O mundo enfrenta um desafio crítico na luta contra a mudança climática: até 2030, as emissões de gás metano vão crescer 5% em relação aos níveis de 2020.

Assim alertou nesta segunda-feira o Programa das Nações Unidas para o Meio Ambiente (Pnuma).

Apesar dos compromissos internacionais, o Pnuma projeta que serão alcançadas 369 milhões de toneladas anuais de gás metano até 2030 se as tendências atuais forem mantidas.

O novo relatório anual foi lançado no âmbito da cúpula climática COP30 que atualmente se celebra em Belém, Brasil.

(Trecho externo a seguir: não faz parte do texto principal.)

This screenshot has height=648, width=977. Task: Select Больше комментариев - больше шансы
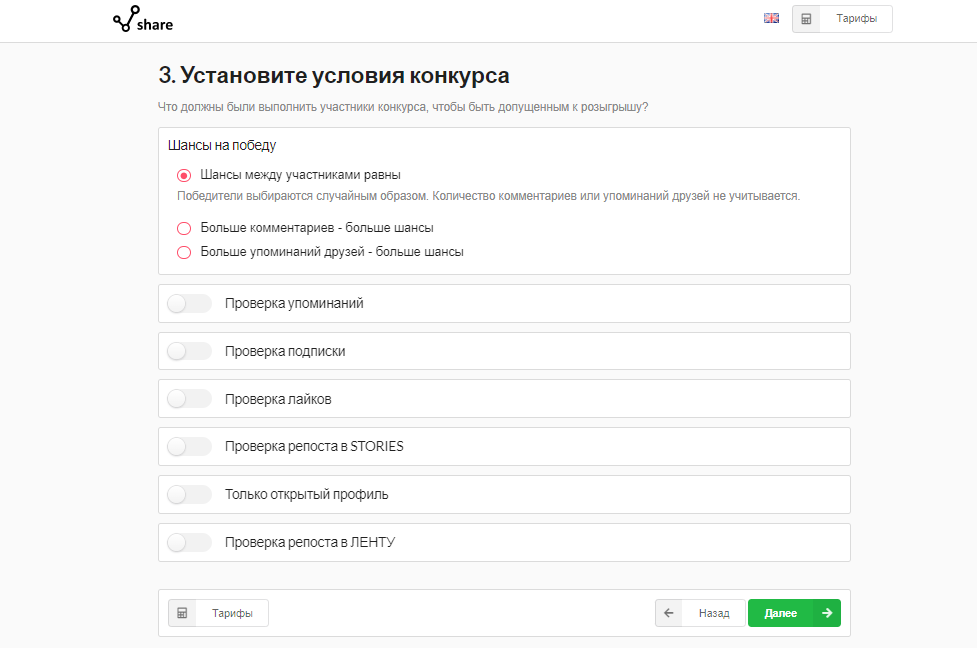[x=183, y=228]
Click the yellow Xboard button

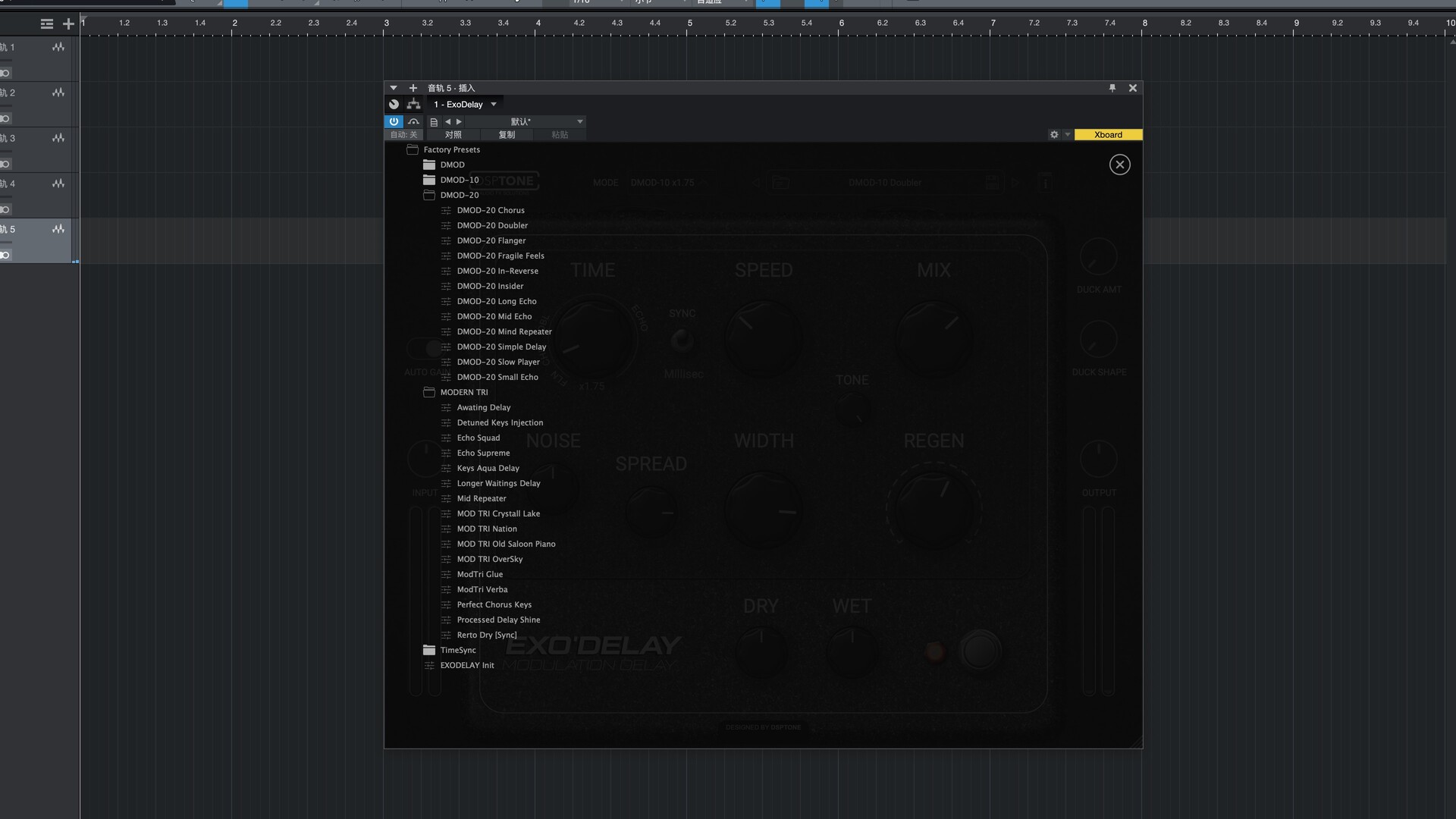click(1108, 134)
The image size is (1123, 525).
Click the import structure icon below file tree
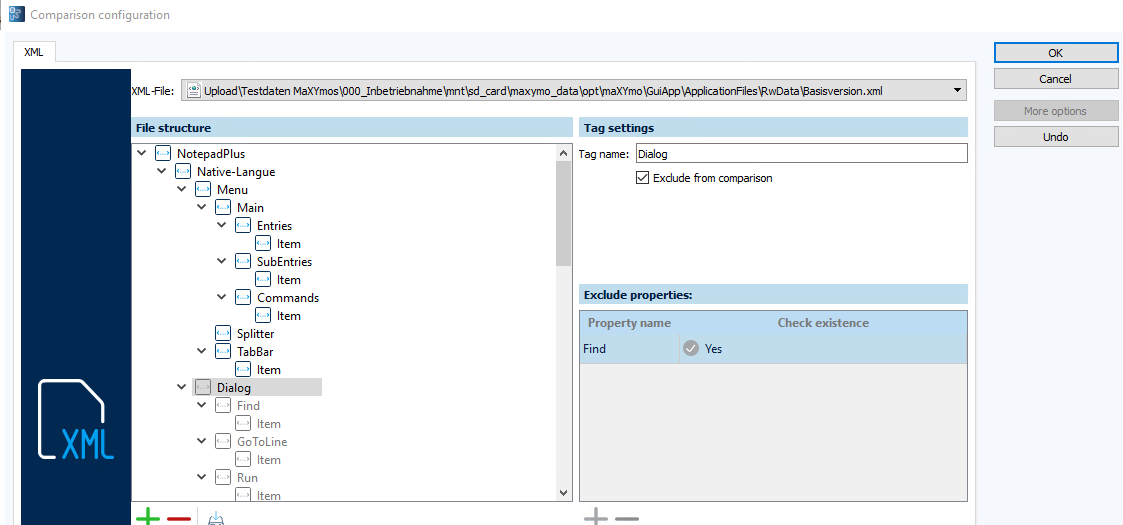click(216, 518)
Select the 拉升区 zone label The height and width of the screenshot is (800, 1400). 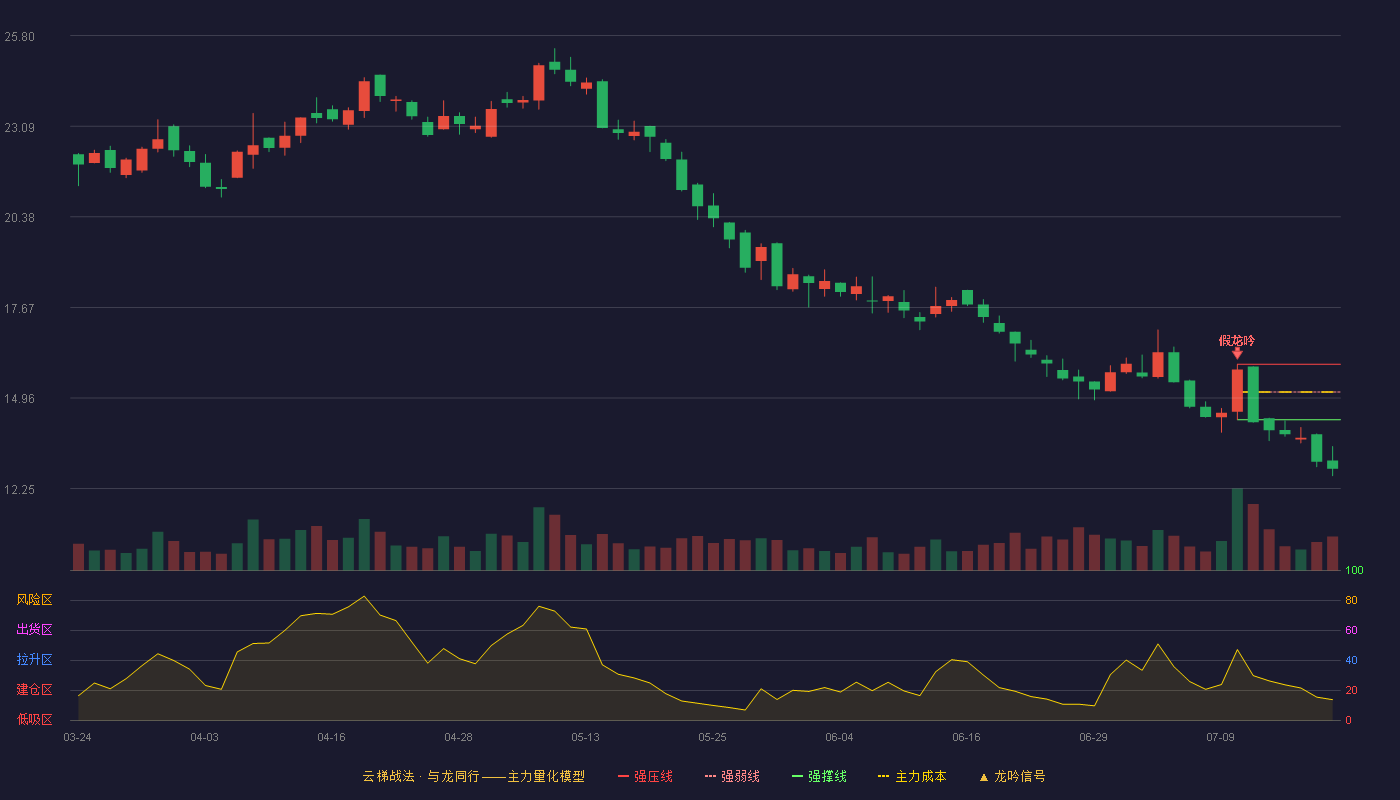pyautogui.click(x=34, y=660)

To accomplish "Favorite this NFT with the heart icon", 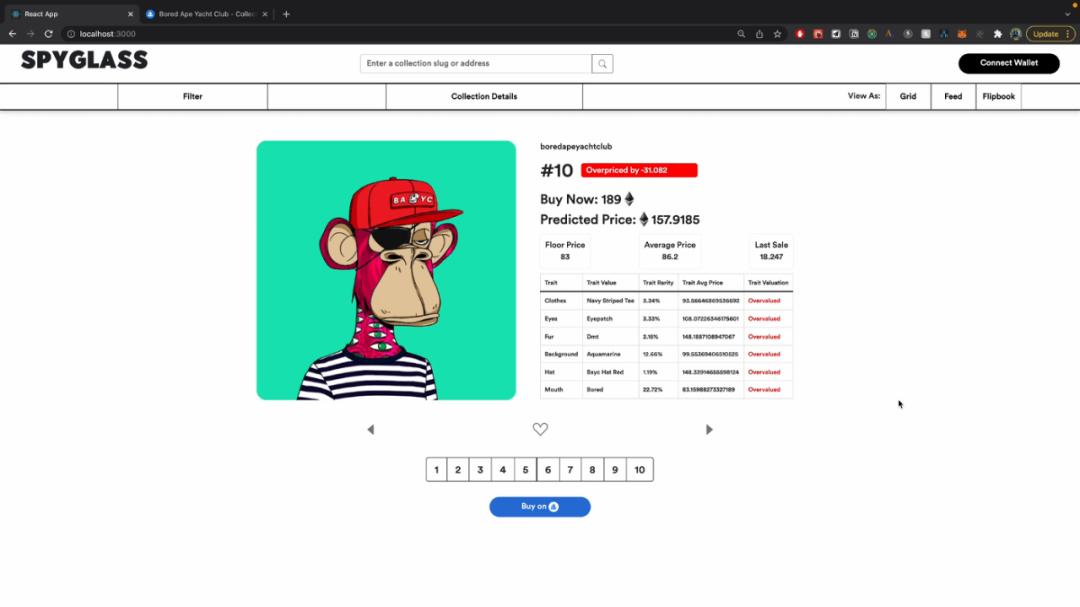I will point(540,429).
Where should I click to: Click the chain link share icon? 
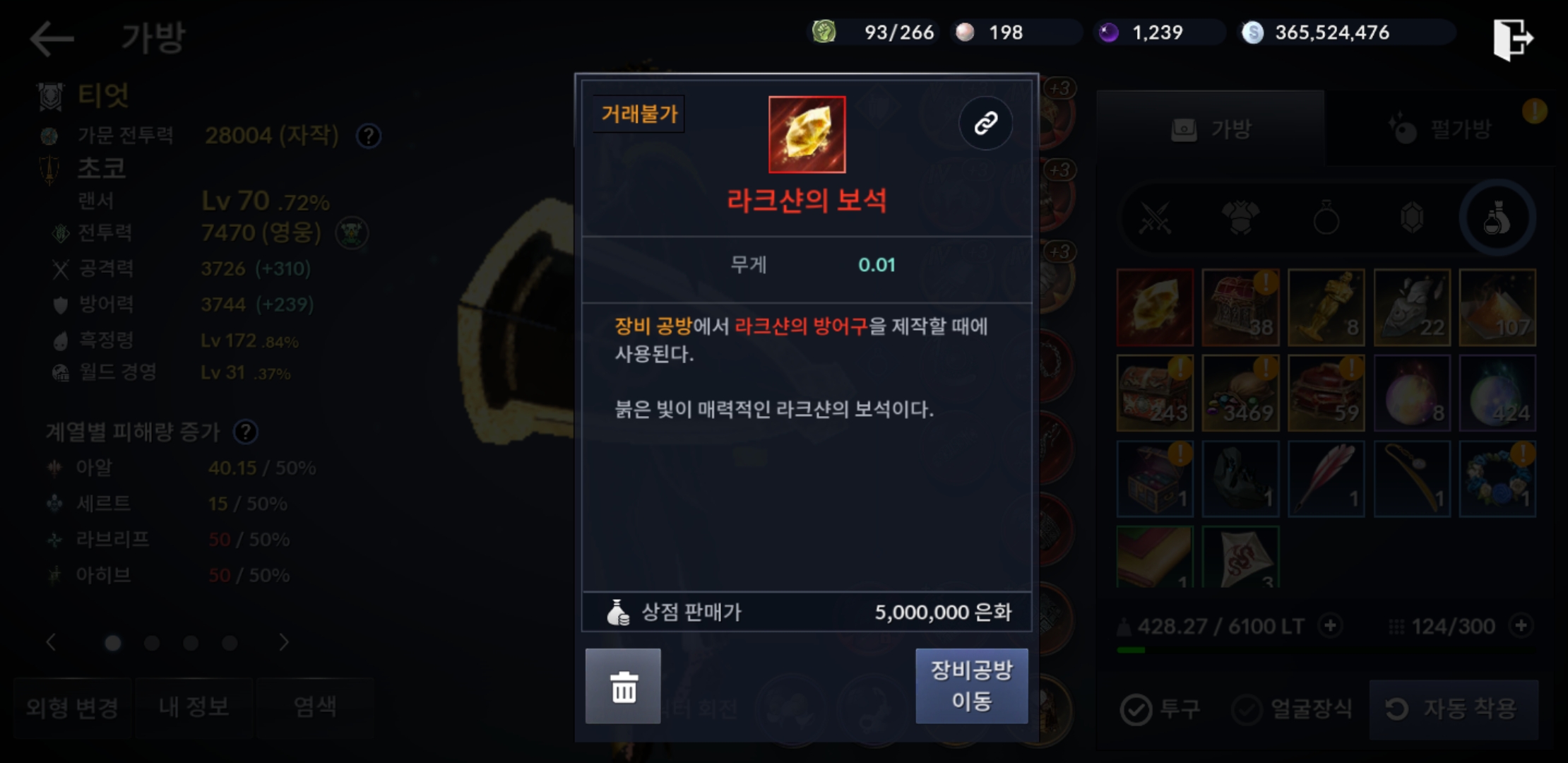[985, 123]
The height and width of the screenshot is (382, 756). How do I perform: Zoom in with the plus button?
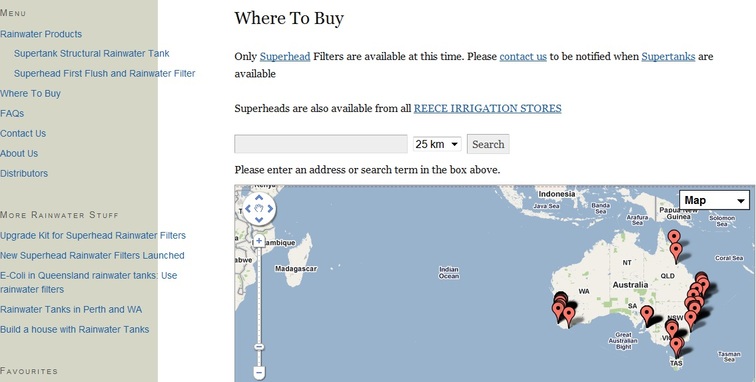pyautogui.click(x=259, y=241)
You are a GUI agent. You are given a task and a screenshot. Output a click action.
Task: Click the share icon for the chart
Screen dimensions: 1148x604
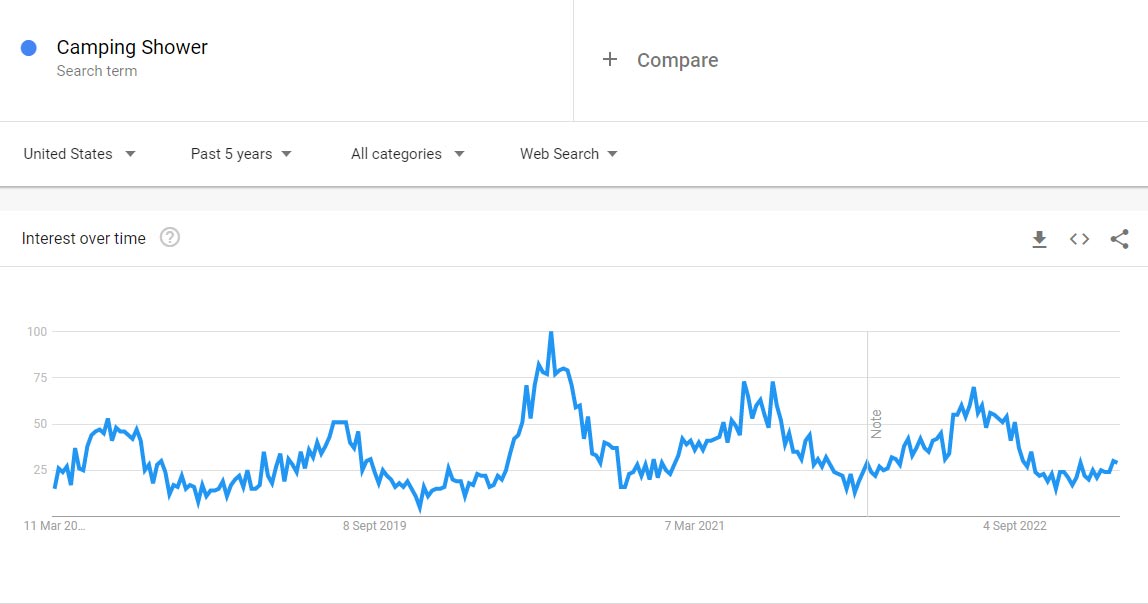click(1119, 239)
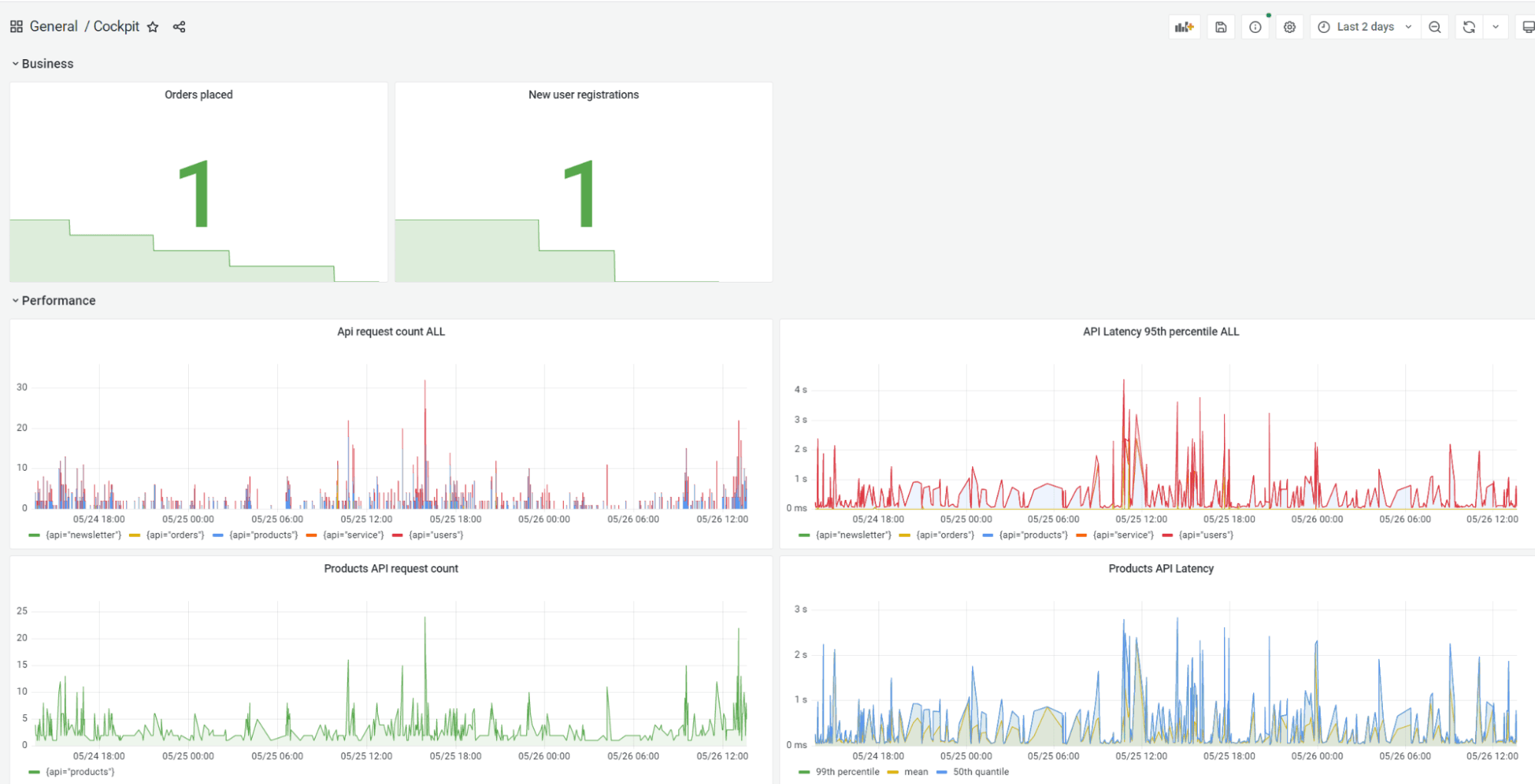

O impacto na saúde e na economia do gás metano

As consequências do aumento projetado são alarmantes, já que o gás metano é altamente poluente.

Até 2030, ocorreriam quase 24.000 mortes prematuras adicionais e um impacto econômico de 43 bilhões de dólares anuais, segundo o Pnuma.

emisiones de metano

Além disso, este aumento provocaria um incremento das temperaturas de 0,025 graus centígrados até 2050.

Embora o gás metano permaneça menos tempo na atmosfera do que o dióxido de carbono, tem um efeito 80 vezes maior sobre o aquecimento global.

Desde a revolução industrial, o gás metano foi responsável por um 30% do aumento das temperaturas.

Portanto, seu controle é hoje uma prioridade urgente para frear a crise climática.

Apesar da crise, também há avanços

Embora o Pnuma veja difícil a redução do gás metano nos próximos anos, o relatório reconhece certos progressos.

Graças a novas leis de gestão de resíduos aprovadas na Europa e nos Estados Unidos, e a uma desaceleração no uso do gás natural, as emissões serão 14 milhões de toneladas inferiores às estimadas previamente.

Neste cenário, se os países implementarem efetivamente as metas apresentadas até junho de 2025, haveria uma redução de 8% em 2030 em relação a 2020.

Emisiones globales de CO2

Isso geraria benefícios avaliados em 107 bilhões de dólares por ano e evitaria um aumento de 0,06 graus centígrados até 2050.

Até o momento, 65% das nações signatárias do Acordo de Paris registram medidas contra o metano em suas contribuições determinadas a nível nacional (NDC), um aumento de 38% em relação ao período anterior a 2020.

No entanto, esses esforços são insuficientes.

159 países se comprometeram a cortar as emissões em 30% até 2030 em relação a 2020.

O objetivo disso é manter o aumento das temperaturas abaixo de 1,5°, como estabelece o Acordo de Paris.

Para alcançar a meta de 30%, será necessário aumentar a ambição e implementar todas as medidas técnicas possíveis nos três setores que mais emitem.

“Reduzir as emissões de metano é um dos passos mais imediatos e eficazes que podemos tomar para desacelerar a crise climática e proteger a saúde”, afirmou Inger Andersen, diretora executiva do Pnuma.

Os setores-chave que produzem gás metano

O setor agrícola lidera com 42% das emissões de gás metano, seguido pelo setor energético com 38% e o de resíduos com 20%.

Hoje, o custo total de implementação de todas as medidas necessárias para reduzir esses montantes seria de 127 bilhões de dólares anuais.

As medidas vão desde o controle de vazamentos em refinarias de petróleo até melhorias na produtividade dos rebanhos bovinos e mudanças no sistema de tratamento dos resíduos.

Vale ressaltar que 65% das emissões vêm dos países do G20, que reúne as economias mais avançadas do planeta.

Enquanto China é responsável por 16% do total, Estados Unidos contribui com 10%, segundo dados do Pnuma.